To be done — Rewrite the items below as a numbered list, starting with the line that contains "Where should I click to: Click the reply" and continuing through the end of the items, with blank lines omitted.

Lines of data
--*--

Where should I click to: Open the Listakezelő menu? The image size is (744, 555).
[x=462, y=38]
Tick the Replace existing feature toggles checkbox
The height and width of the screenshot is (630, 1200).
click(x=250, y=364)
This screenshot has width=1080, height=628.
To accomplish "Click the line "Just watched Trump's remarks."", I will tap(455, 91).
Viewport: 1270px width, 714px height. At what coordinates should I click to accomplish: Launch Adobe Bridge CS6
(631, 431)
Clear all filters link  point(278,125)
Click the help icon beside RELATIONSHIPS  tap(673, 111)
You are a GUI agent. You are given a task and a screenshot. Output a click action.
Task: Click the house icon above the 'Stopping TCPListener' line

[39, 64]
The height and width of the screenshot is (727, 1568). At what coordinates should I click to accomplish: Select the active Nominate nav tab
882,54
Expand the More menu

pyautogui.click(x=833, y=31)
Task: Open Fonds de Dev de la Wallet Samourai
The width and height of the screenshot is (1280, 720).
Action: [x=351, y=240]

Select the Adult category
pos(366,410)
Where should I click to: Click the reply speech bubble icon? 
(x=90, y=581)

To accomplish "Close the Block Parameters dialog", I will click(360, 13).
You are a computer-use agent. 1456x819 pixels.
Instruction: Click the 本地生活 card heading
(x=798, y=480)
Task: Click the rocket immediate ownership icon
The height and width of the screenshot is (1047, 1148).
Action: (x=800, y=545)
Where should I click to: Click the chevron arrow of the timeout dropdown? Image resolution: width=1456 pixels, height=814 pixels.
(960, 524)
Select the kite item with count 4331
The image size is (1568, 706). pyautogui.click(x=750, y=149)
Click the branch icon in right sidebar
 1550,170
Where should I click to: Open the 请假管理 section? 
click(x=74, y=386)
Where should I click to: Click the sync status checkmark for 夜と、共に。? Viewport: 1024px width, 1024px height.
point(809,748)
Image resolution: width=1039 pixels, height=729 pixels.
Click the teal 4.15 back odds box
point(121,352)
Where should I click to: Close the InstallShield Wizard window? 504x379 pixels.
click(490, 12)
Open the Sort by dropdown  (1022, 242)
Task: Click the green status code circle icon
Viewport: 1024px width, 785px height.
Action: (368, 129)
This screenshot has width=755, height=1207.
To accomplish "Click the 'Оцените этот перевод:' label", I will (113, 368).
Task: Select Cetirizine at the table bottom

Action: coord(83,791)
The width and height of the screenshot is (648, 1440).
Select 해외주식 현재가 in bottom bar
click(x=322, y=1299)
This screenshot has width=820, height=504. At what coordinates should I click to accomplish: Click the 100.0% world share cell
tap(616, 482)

--*--

Written solution —
1. Where should I click to: Click the reply speech bubble icon? 
2. (x=90, y=581)
3. To accomplish "Close the Block Parameters dialog", I will click(360, 13).
4. You are a computer-use agent. 1456x819 pixels.
5. Instruction: Click the 本地生活 card heading
6. (x=798, y=480)
7. Task: Click the rocket immediate ownership icon
8. The height and width of the screenshot is (1047, 1148).
9. Action: (x=800, y=545)
10. Where should I click to: Click the chevron arrow of the timeout dropdown? Image resolution: width=1456 pixels, height=814 pixels.
11. (960, 524)
12. Select the kite item with count 4331
13. The image size is (1568, 706). pyautogui.click(x=750, y=149)
14. Click the branch icon in right sidebar
15.  1550,170
16. Where should I click to: Open the 请假管理 section? 
17. click(x=74, y=386)
18. Where should I click to: Click the sync status checkmark for 夜と、共に。? Viewport: 1024px width, 1024px height.
19. point(809,748)
20. Image resolution: width=1039 pixels, height=729 pixels.
21. Click the teal 4.15 back odds box
22. point(121,352)
23. Where should I click to: Close the InstallShield Wizard window? 504x379 pixels.
24. click(490, 12)
25. Open the Sort by dropdown  (1022, 242)
26. Task: Click the green status code circle icon
27. Viewport: 1024px width, 785px height.
28. Action: (368, 129)
29. This screenshot has width=755, height=1207.
30. To accomplish "Click the 'Оцените этот перевод:' label", I will (113, 368).
31. Task: Select Cetirizine at the table bottom
32. Action: coord(83,791)
33. The width and height of the screenshot is (648, 1440).
34. Select 해외주식 현재가 in bottom bar
35. click(x=322, y=1299)
36. This screenshot has width=820, height=504. At what coordinates should I click to accomplish: Click the 100.0% world share cell
37. tap(616, 482)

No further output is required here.